Task :: For the data below, work out how many lines include the string "cookies" and report only the number.
——
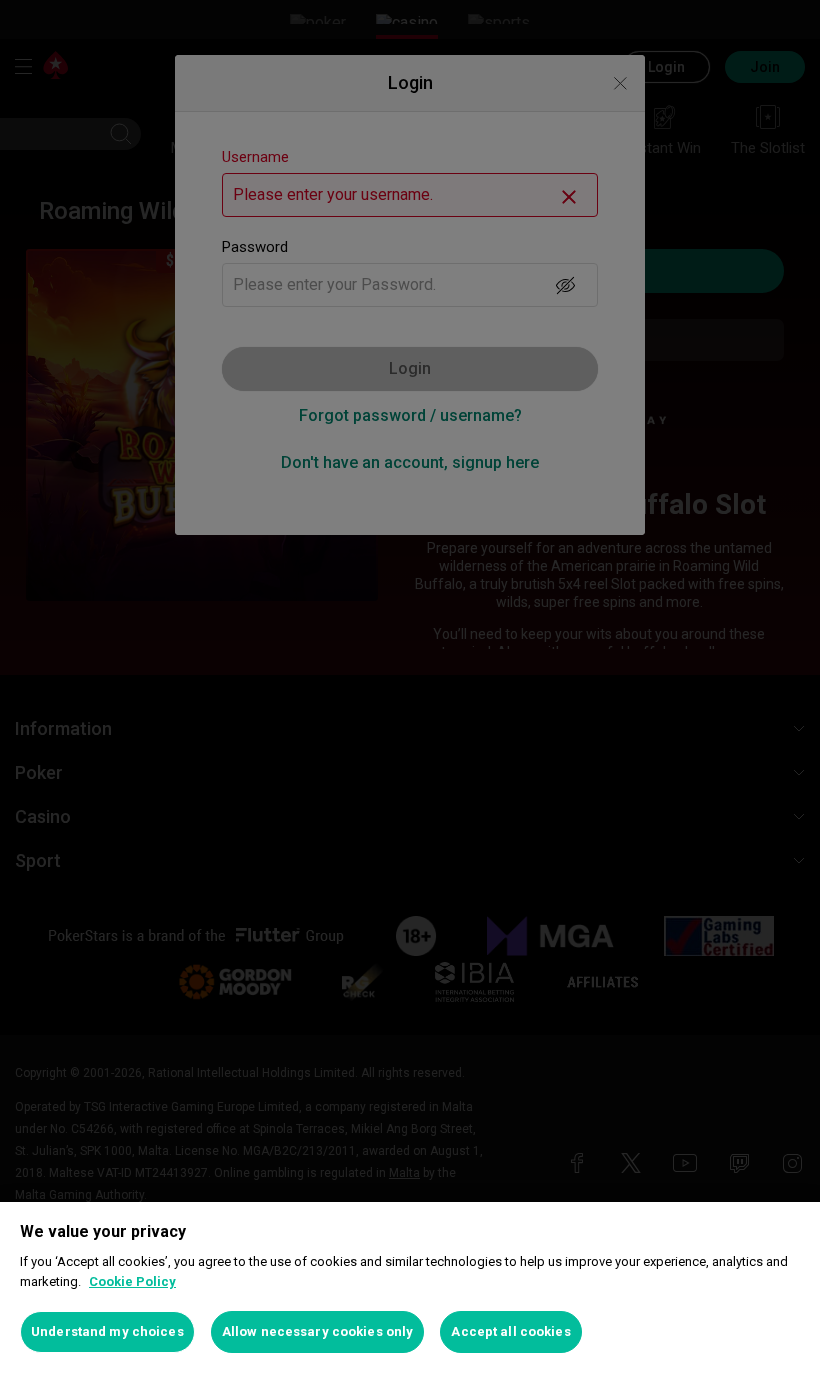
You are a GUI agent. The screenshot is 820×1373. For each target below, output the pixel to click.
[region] (410, 1287)
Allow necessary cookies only (318, 1331)
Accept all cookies (510, 1331)
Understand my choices (107, 1331)
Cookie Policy (132, 1281)
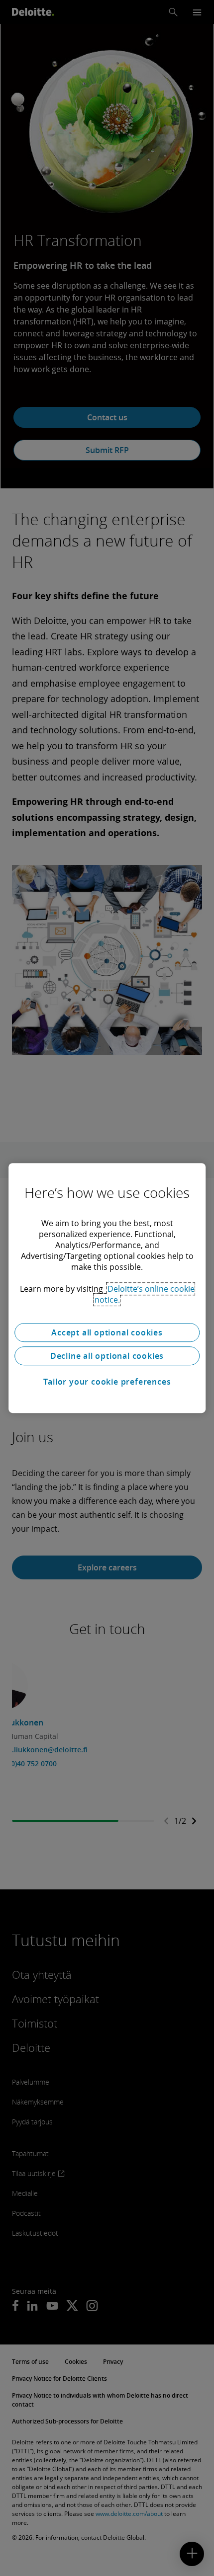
——
Result of the exercise :: 2